Let's see how TV has helped or detered each candidate out:

The Primaries:

With each candidate looking to stake their claim before official nominations had taken place, candidates were quick to show up on our TV sets. Obama, Clinton and McCain did the usual rounds of news and talk shows, but they even appeared on shows like Saturday Night Live (to show their lighter side), WWE Monday Night RAW (to get to those pesky 18-24 male demo) and even on the season finale of Last Comic Standing (again, I guess to show that they can laugh like the rest of us). In a lot of cases, these came across as trying to hard, rather than attaching some "cool" factor, and it doesn't help that all three would sometimes show up on the same show, so as to not show political bias.

Obama:

You just have to look at Obama's acceptance of the Presidential nomination to see how he's using the power of image and emotion to connect with voters. Making the stage into a roman colosseum, as if ushering a new era (Obama's campaign motto is Change), to the biography movie introducing him before hand (showing him growing up from humble beginnings to something bigger), everything is set up to give him the bigger than life appearance, that this is the man to lead us into the next phase of American history.

McCain/Palin:

The power of TV really is a strong example with these two. McCain clearly chose Sarah Palin as his running mate to capitalize on that Hilary vote, but also because she's a looker. His party knows that we are an image concious group, and we'd rather watch Barack than old man John, so he got us something we can look at. Palin is now the focus of the campaign, pretty much doing the talking whenever available. She has even helped in aiding SNL's ratings this season through the absolutely brilliant impersonations of Tina Fey.

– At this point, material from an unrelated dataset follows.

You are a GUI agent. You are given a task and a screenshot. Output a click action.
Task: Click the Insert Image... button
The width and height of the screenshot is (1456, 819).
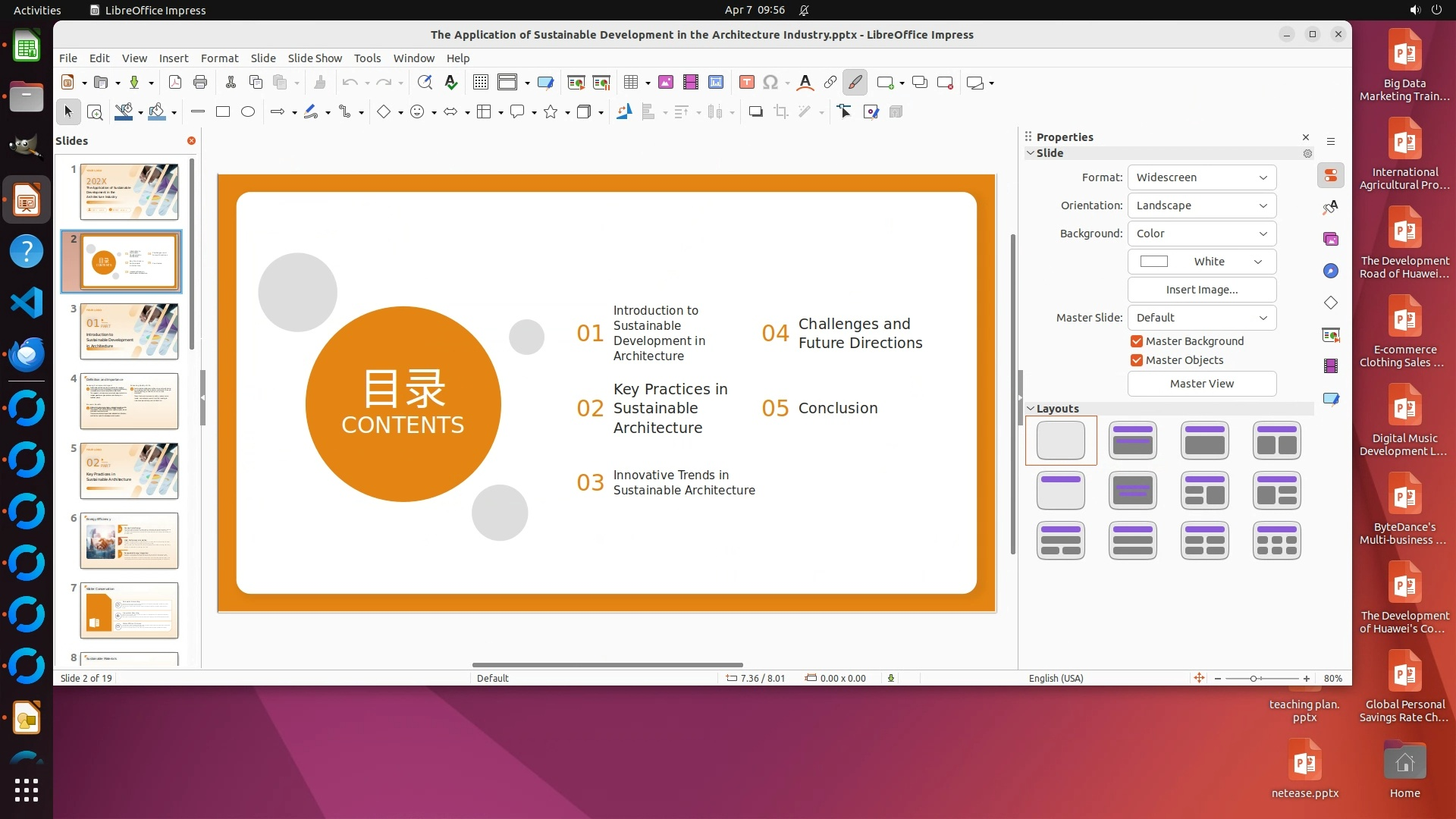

However, through this masterstroke, McCain has also made a mistake underestimating TV. Scheduled to be a guest on the Late Show with David Letterman McCain cancelled last mintue, saying he needed to head to Washington that night to discuss the economic crisis with Obama and the current President. However, he then did a news show with CBS's Katie Couric and stayed in New York for the night. When this got back to Letterman, he went on a tirade making McCain the butt of show long jokes, and it doesn't seem like he's stopping anytime soon. Now consider than most American's get their news from the monologues on late night talk shows, can you imagine how much of a hinderance this could cause his campaign!





And all this coming off the heals that 57 million people watched the US Presidential Debates this past friday. That's more than the Friends finale!

There are probably a lot more twist and turns from now until November 4th, but whatever they are just remember :

The Revolution will be Televised!

As usual, what are your thoughts. Comments please.